Exactly what I was thinking. 

These are some of the reasons why I became self-employed. I couldn't stand the discrimination anymore.

It's good to see strong, positive SSBBW role models.


----------



## *Goofy*Girl* (Sep 10, 2011)

TexasTrouble said:


> A funny example from my own life: I was always fat growing up and, during my teenage years, one of the local news anchors was a very professional woman who was also chubby. I remember my father suggesting I could be a news anchor when I grew up after watching her. Also around this time, Rosie O'Donnell was becoming a popular standup comedian and appearing on The Tonight Show and similar programs. Guess what? My dad told me that since I was so funny I could think about being a comedian like Rosie O'Donnell.

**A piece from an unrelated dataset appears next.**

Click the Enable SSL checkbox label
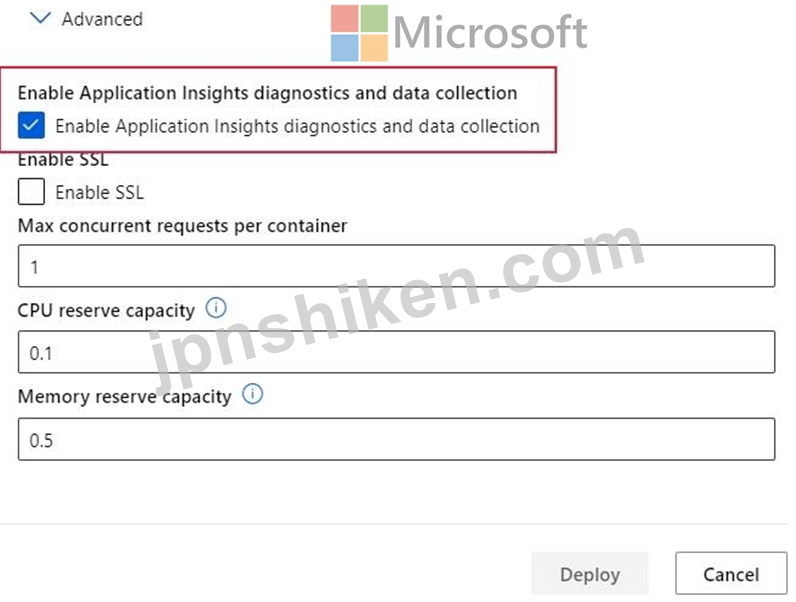 (x=100, y=192)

Some might find that offensive and, at the time, I think I did say gee, dad, think I can do a job that another fat woman hasn't already done? But I think seeing these women really opened his eyes that women like them (and me) could achieve something in the great big world.

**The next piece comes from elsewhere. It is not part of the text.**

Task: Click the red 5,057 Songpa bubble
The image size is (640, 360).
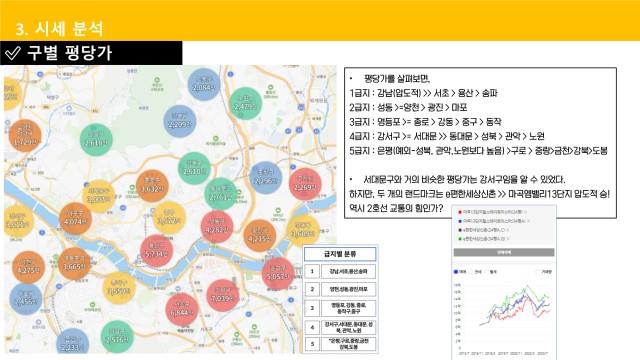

I love to see women like that. Especially Melissa McCarthy. She is so inspiring to anyone who wants to get into the entertanment industry.


----------



## ashmamma84 (Sep 10, 2011)

This is great. I do wonder though if race/ethnicity has anything to do with it. I read an article awhile back that said fat Caucasian women suffered negative career consequences yet women of color did not. I'll have to look for the article and post it.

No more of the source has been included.